A Dark Song follows Sophia, a grieving woman whose young son was taken from her, and occultist Joseph, who will perform a gruelling ritual to allow her to speak to him again. Although Joseph is offering her the one thing she wants, he is a troubled man with a short-temper, and Sophia becomes concerned that this ritual may not even work at all.
Written and directed by Liam Gavin, this is one of the more impressive and confident debuts I have seen and a tantalising start to his career. Gavin’s direction betrays his boldness with its perfectionism and attention to detail, as he deliberately keeps his audience in the dark in terms of the supernatural ambiguity of the narrative. There are no jump scares, indulgent gore or shaky camerawork that a lot of horror films use to pretend that they’re actually scary. A Dark Song breaks with the modern horror cliches and relies on his masterfully created atmosphere to set a truly terrifying experience.
The script is brilliant as well, with the incredible depth given to the two characters providing a strong emotional core, adding an extra dynamic to the already palpable sense of dread. The dialogue is authentic and often quite insightful, making the audience feel like we are flies on the wall, observing these two very real people dabble with something potentially dangerous. Gavin smartly keeps the audience unaware of the purpose of a lot of these strange rituals; we learn as Sophia learns, and are just as immersed, afraid, and perplexed as she is. The most effective thing, though, is that these two characters are, essentially, very normal. Joseph isn’t an eccentric lunatic and Sophia isn’t gullible and unreasonably headstrong like a lot of female characters in horror films are. They are both just human beings struggling with life’s problems and A Dark Song is all the more effective for it as we experience the proceedings through their eyes.

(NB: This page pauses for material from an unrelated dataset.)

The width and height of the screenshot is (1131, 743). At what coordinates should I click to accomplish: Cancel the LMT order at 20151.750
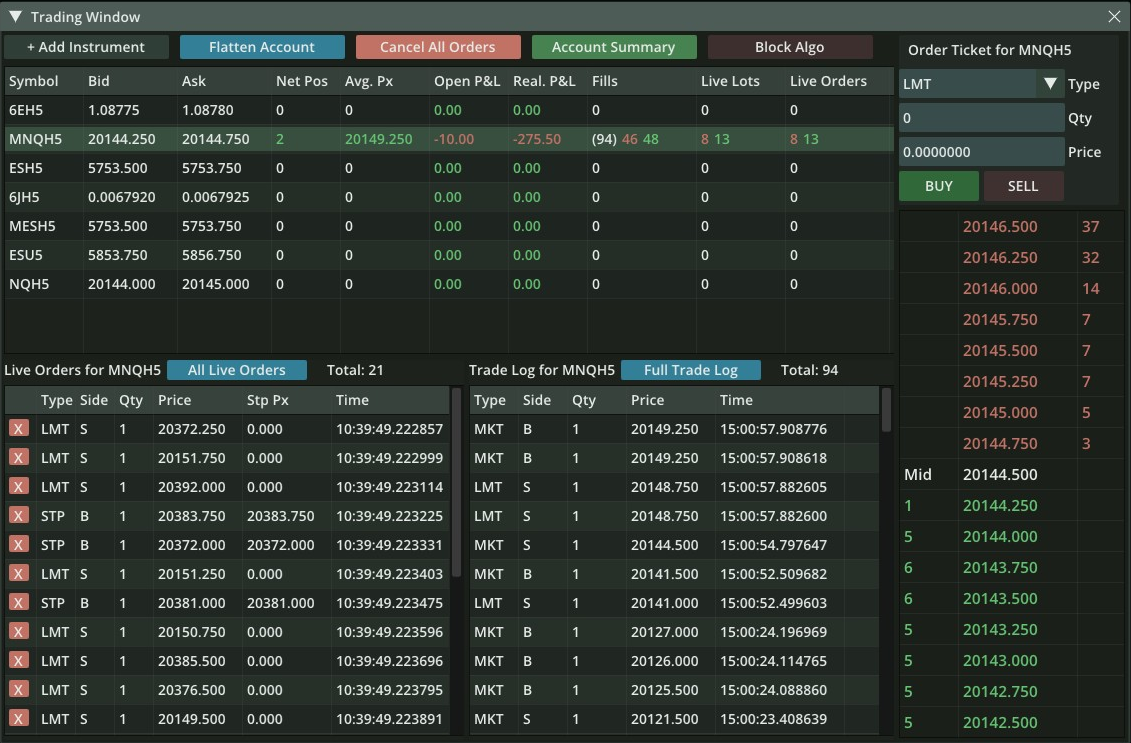coord(17,458)
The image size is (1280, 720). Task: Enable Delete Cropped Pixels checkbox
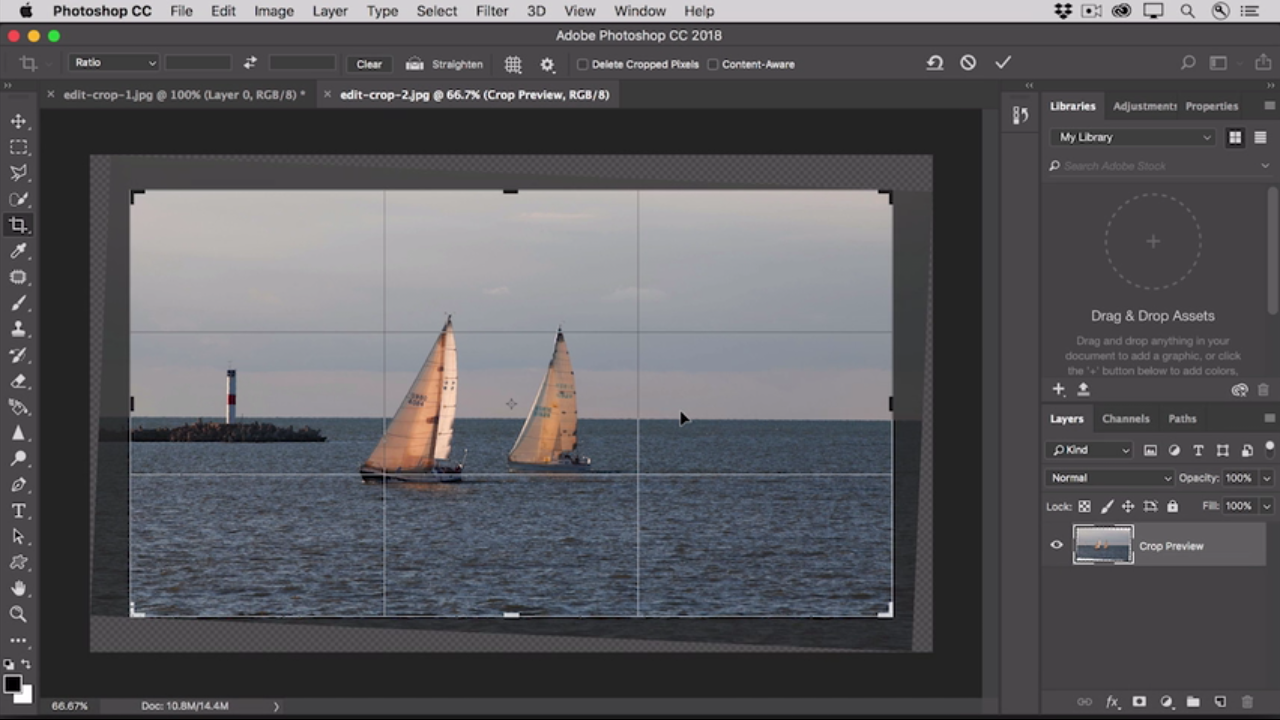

The production design in this is superb, with every room in the house dripping with menace and the bleak and groggy exteriors of the surrounding countryside ensuring a intensely claustrophobic atmosphere. The restrained use of the religious iconography and paraphernalia is perfectly captured by the subtle and controlled camerawork that uses extended still-shots rather than kinetic manoeuvring. The sound design is also perfect, with Ray Harman’s ominous soundtrack complementing the spine-chilling visuals and using complete silence when it counts, making for some horrifically tense sequences.
Although the relationship between Sophia and Joseph is one of the most compelling aspects of the film, this is very much Sophia’s journey, as it’s her suffering this ritual is supposed to be alleviating. Forced to submit to every demand Joseph throws at her and exploited at every opportunity, these cruel commands coupled with the initial uneventfulness of the ritual leaves her spiritually and physically broken, all the more easy for Joseph to further take advantage of her. Actress Catherine Walker portrays this role with bruising vulnerability and she is an emotional powerhouse. Steve Oram as Joseph Solomon is the stern, abrasive, outspoken opposite to Sophia’s quiet sensitivity. He oozes a hidden bitterness that gives A Dark Song yet another vicious edge. His performance is energetic and confrontational, but never exaggerated. It’s thanks to both of these fantastic performances that make sure the film remains authentic and natural.
A Dark Song is a disturbing, clever, nail-bitingly tense horror movie that feels like it was made by a veteran. Passion bleeds from every frame, and it’s not only a masterwork of genre craftsmanship but also of sorrowful storytelling. Utterly unique and daring, you won’t find another movie that uses religious and supernatural themes quite like this one. Without hyperbole, I’m willing to say that this was the most terrified I have been watching a movie in the last decade.
An absolutely petrifying, bone-chilling, hauntingly sinister horror movie with some of the most dreadful atmospheres I have ever experienced, A Dark Song is also one of the best movies I have seen in many years. The direction and craftsmanship is immaculate, the tense pacing elevates the claustrophobia, and the entire film is filled with striking imagery. This bizarre but audacious film deserves to go down as one of the most memorable pieces of cinema that the horror genre has produced in a long while.